Print exactly the lines of the listing below from the one containing "You are a computer-use" through the final line, both included, and no pictures.
--- START ---
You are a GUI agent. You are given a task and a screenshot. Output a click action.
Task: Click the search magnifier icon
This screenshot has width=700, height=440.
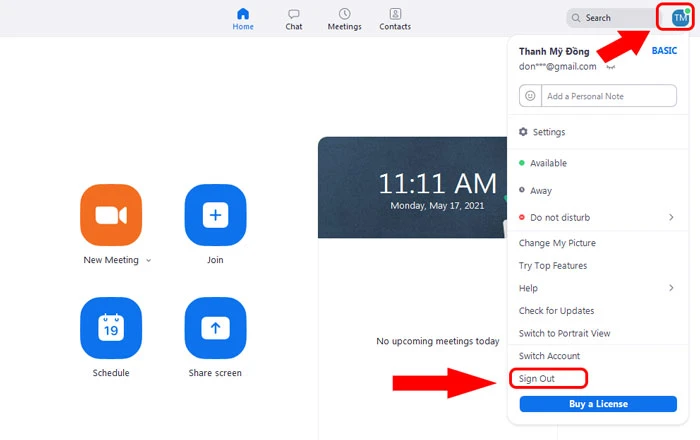coord(576,18)
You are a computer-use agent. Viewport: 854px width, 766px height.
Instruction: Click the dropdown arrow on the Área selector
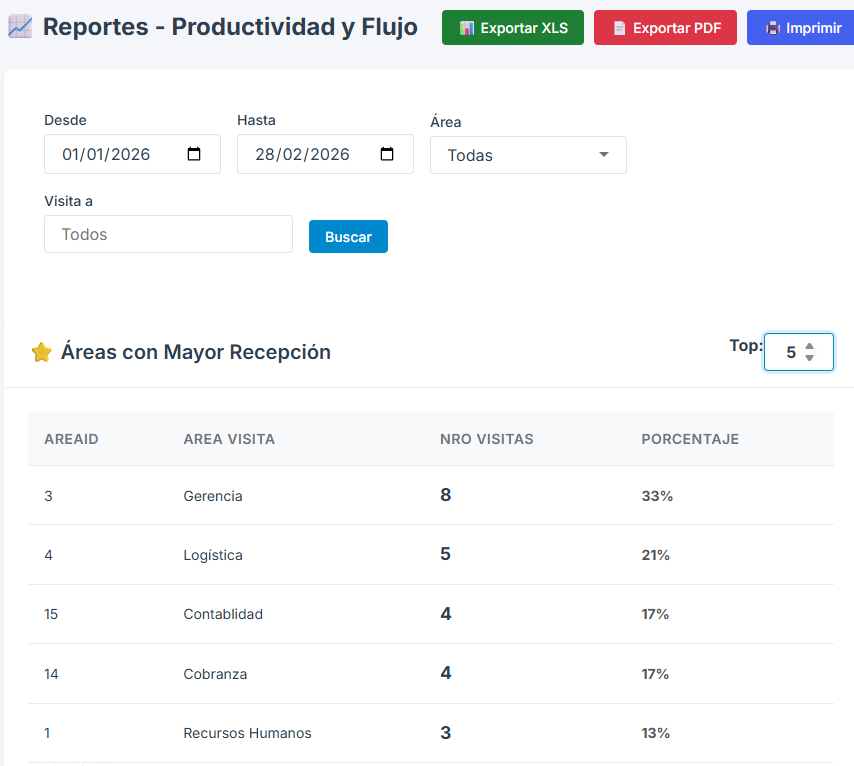pos(603,155)
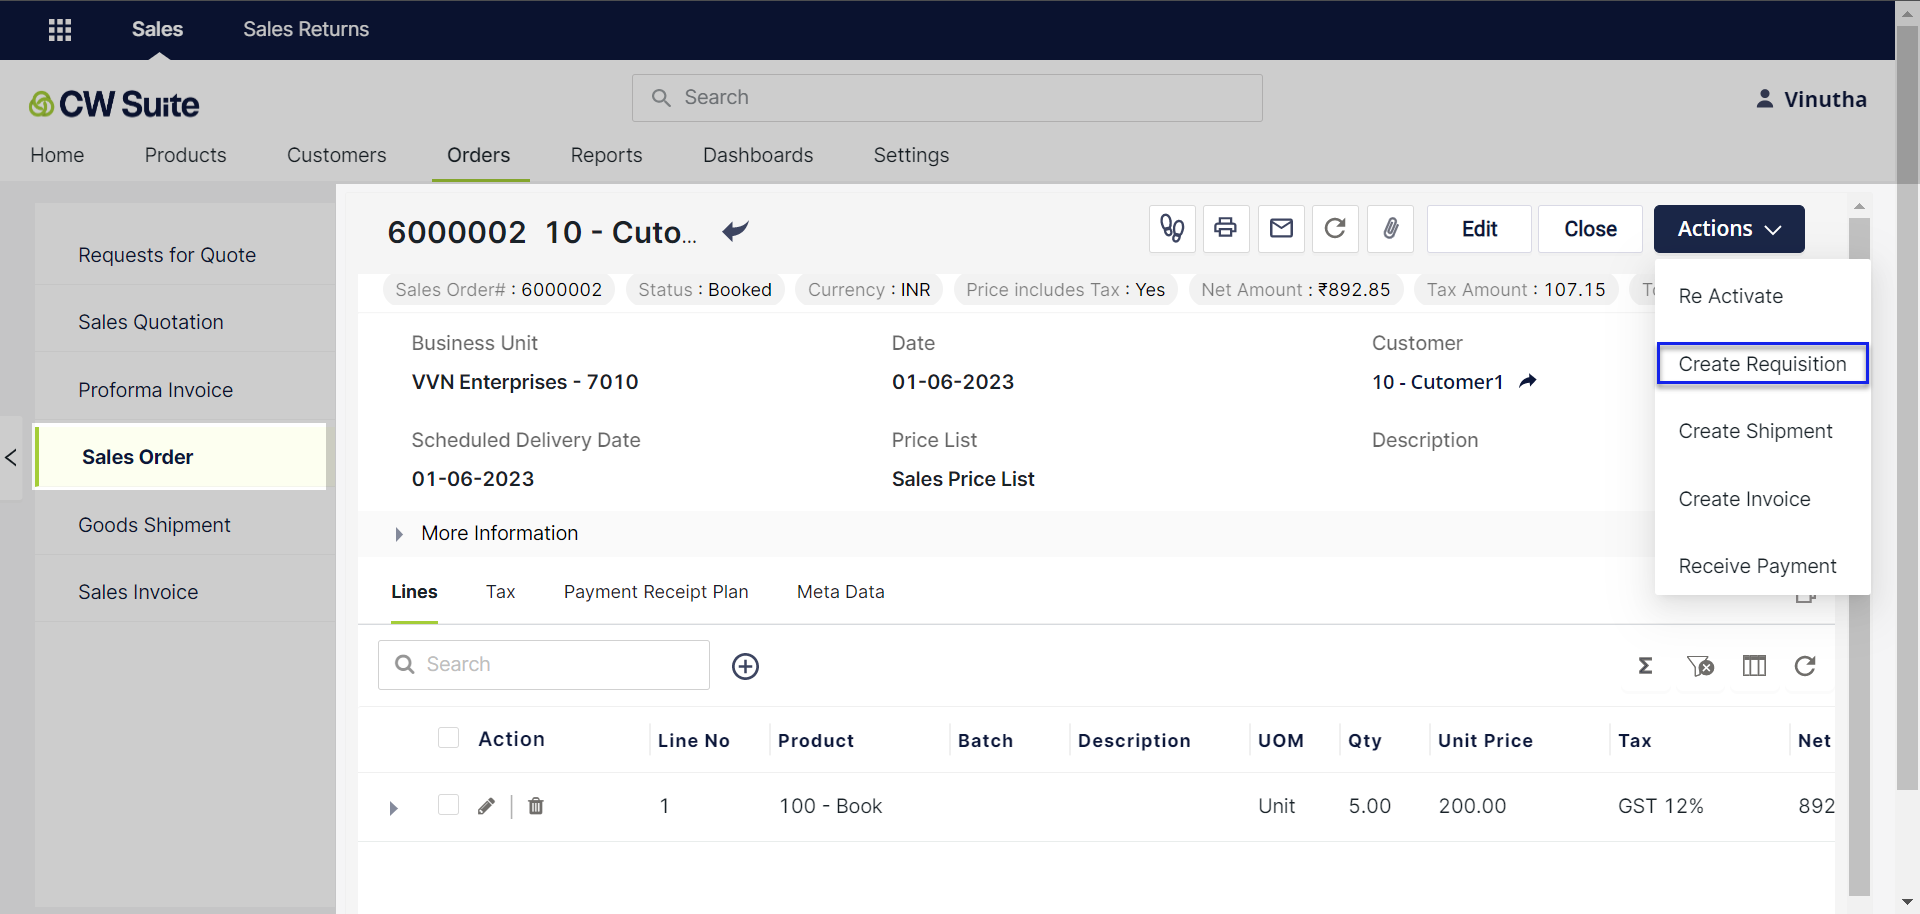Viewport: 1920px width, 914px height.
Task: Click the add line plus icon
Action: 745,666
--- END ---
## [EXERCISE ANSWER]
You are a computer-use agent. Viewport: 854px width, 766px height.
Instruction: Click the dropdown arrow on the Área selector
pos(603,155)
Viewport: 1920px width, 914px height.
Task: Click the add line plus icon
Action: 745,666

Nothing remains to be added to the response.